I'm not even sure what movie we were watching, but I do know that he was slumping and falling all over me. He was giggling, and laughing with himself, and asking me slurred unintelligent questions. It was the most ridiculous situation. As 1:30am crept around the corner, I stood up--without letting him know--and walked to the bathroom. I sat on the closed toilet seat and debated whether I should just run through the front door, creep out the bathroom window, or just politely inform him that I was leaving.

After about 7 minutes of debating, I walked out the bathroom--and behold what lie before me--a passed out trashy and sloppy drunk hanging half way off the couch. I went with my instincts, and jetted out the front door.

That doesn't go to say that my ever so eager cousin didn't continue to try to hook us up. It's unbelievable, but she kept persisting that I give him another shot. In the process of ignoring her request, he started to call me again. Now, I can't help but to think that my cousin had something to do with this. Anyway, he called me--curiosity winning this round--and I answered.
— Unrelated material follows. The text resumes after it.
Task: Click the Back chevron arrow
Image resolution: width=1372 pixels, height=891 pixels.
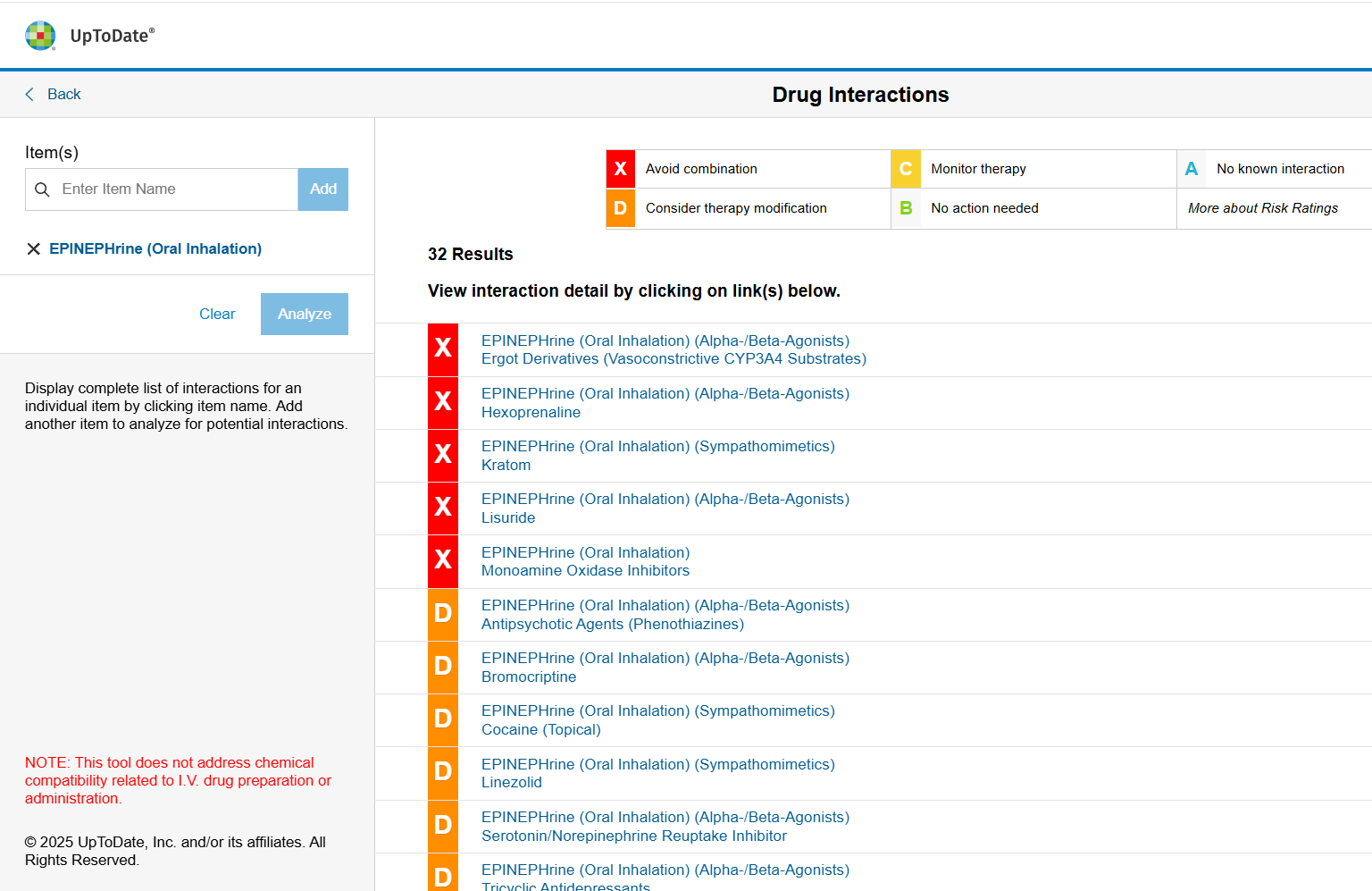Action: click(29, 95)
He wanted to know if I wanted to go to a play with him, everything after that was a blur--he was obviously wasted, again.

After telling him that I wasn't going anywhere with him--not to a play--not anywhere, he starting whining and saying that he thought I hated him and then he switched it around and said he really wanted to take me to that play. Umm...schizo.

After about ten minutes, this began to be amusing to me, so I decided to have some fun with it. I let him talk to himself as I clicked over to call my cousin on three-way, she called our two girlfriends, who called two of their friends. Seriously, there were like eight of us on the phone. They all had their mute buttons pressed and listened in as I made a complete fool of "the drunk." I was purposely asking him random questions that didn't make sense, and he was actually answering them. Things like, what do you call an animal that's half mouse and half unicorn? His response went something like this, "Well, that's easy, I saw one of those last night outside the bar, there small with the horn sticking out the side, and just for kicks, they have wings."

Yea, so after that, my cousin got the point. I will never let her hook me up ever again.